While black-white biracials were the most likely to identify as multiracial, they were also the least likely to self-label as white. Davenport found that 5% of black-white biracials identify as white only, compared to 11% of Asian-white biracials and 18% of Latino-white biracials.
Gender emerged as the single best predictor of racial identification, according to the study. All else being equal, biracial women are much more likely than biracial men to identify as multiracial, suggesting racial boundaries are less malleable for men.
The study also found that wealth as measured separately by household income and median neighborhood income was highly correlated with racial identity, supporting previous research showing that affluence “whitens” racial self-identification. All else being equal, the study found that biracials from more affluent families and who live in wealthier areas will perceive greater commonality with their white peers and be less apt to identify as singular racial minorities.

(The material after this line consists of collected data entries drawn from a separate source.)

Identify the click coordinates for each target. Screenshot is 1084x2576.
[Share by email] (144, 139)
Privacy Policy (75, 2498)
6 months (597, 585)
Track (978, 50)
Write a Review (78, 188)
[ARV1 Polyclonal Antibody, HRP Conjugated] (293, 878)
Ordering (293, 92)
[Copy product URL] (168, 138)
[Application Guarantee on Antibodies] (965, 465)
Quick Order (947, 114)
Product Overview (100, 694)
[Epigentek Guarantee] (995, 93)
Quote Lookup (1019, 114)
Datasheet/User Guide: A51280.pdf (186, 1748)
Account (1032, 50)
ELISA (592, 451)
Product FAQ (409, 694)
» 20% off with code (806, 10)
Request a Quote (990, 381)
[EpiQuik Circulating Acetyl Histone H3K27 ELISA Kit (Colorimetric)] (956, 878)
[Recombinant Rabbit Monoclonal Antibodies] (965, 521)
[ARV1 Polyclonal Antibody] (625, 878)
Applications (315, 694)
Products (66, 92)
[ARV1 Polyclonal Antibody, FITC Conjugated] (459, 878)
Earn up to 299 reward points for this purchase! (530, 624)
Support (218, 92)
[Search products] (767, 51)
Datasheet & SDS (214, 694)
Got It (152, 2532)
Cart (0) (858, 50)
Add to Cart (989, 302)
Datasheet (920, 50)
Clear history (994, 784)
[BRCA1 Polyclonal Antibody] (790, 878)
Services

The study also examined the influence of “ethnic religions,” defined as religions that are racially homogeneous and accentuate a shared cultural heritage, history or homeland. The study found that biracials belonging to ethnic religions are more likely than nonaffiliated biracials to identify exclusively as a minority, suggesting a “cultural overlap between certain religious identities and racial/ethnic backgrounds,” the study says: Baptist for blacks; Catholic for Latinos; and Hindu, Buddhist and Muslim for Asians reinforces identification with that minority group.

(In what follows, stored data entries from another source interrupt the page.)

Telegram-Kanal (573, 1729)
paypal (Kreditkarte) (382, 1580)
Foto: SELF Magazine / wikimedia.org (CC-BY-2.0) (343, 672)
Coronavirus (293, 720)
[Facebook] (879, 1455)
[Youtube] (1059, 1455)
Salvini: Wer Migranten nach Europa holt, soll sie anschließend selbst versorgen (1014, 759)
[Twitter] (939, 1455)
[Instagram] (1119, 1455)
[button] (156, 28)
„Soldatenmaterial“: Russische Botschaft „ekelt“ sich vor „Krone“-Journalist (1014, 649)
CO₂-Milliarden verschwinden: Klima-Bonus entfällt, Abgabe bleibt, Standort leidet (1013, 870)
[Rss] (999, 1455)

The study also acknowledged other factors, such as family structure and the impact of regional and neighborhood effects on racial identification, and found lesser correlations between them and racial identification. Asian-white and Latino-white biracials who reside in the Pacific West or the Northeast are more likely to choose a multiracial label, whereas those living in the Midwest are more likely to adopt a nonwhite or multiracial identification, according to study results.

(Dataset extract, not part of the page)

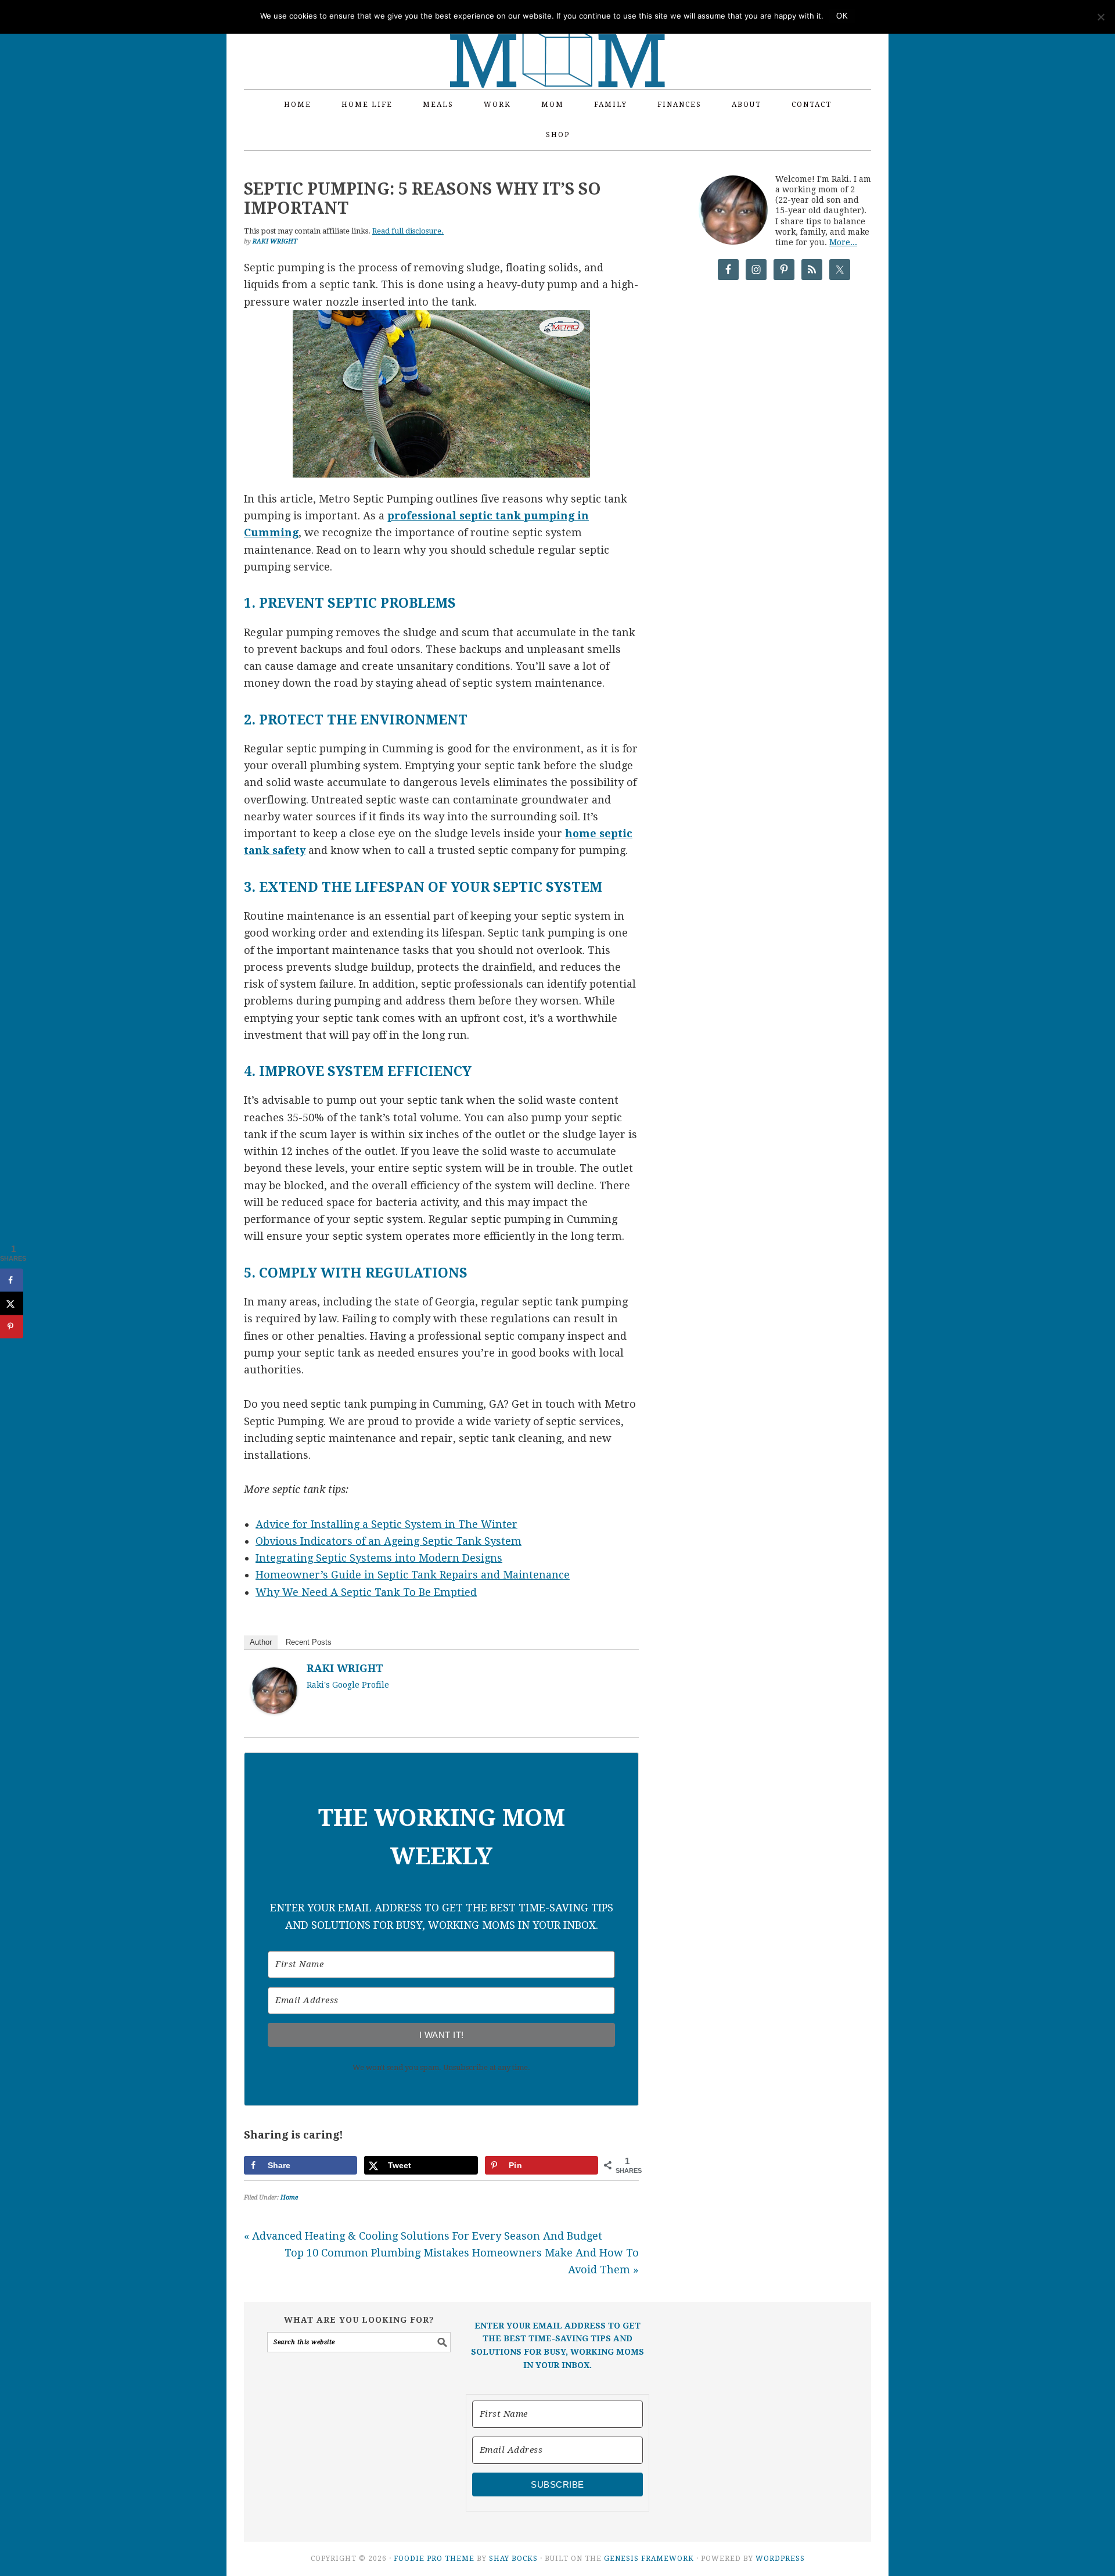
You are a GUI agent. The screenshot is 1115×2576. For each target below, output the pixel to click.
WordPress (780, 2559)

Regardless of background, one thing is clear: Everyone’s experience is different, influenced by a confluence of factors, environmental, social and otherwise.
Getting thrown in a trashcan and being called a “chink” made it clear to Fulbeck how others saw him, coloring his impressions of himself. He rejected his Cantonese heritage until he finally met others who related to his experiences, beginning a period of self-reflection.
Through encounters with academics, artists, authors, musicians and playwrights as a college student, and researching and meeting actors and activists, he began to question and re-evaluate who he was. For his senior project, he documented his Chinese grandmother’s experience in a nursing home where no one spoke Cantonese.
“All of my peers told me it was the best work I had ever done,” he said. “The epiphany here was realizing I could tell my own story, address concerns relevant to me, and that doing so allowed others to find parallels and relevance in their own lives, that through specificity came universal meaning.”
His next big project, a film about hapa identity called “Banana Split,” put him on the map and taught him that identity was a conscious and ongoing process, and that he had the right to define himself.
“I went from saying I won’t date anyone of color to realizing I was projecting self-loathing onto other people,” he said. “Now, it’s truly about who I am, who I want to be and larger issues of existence.”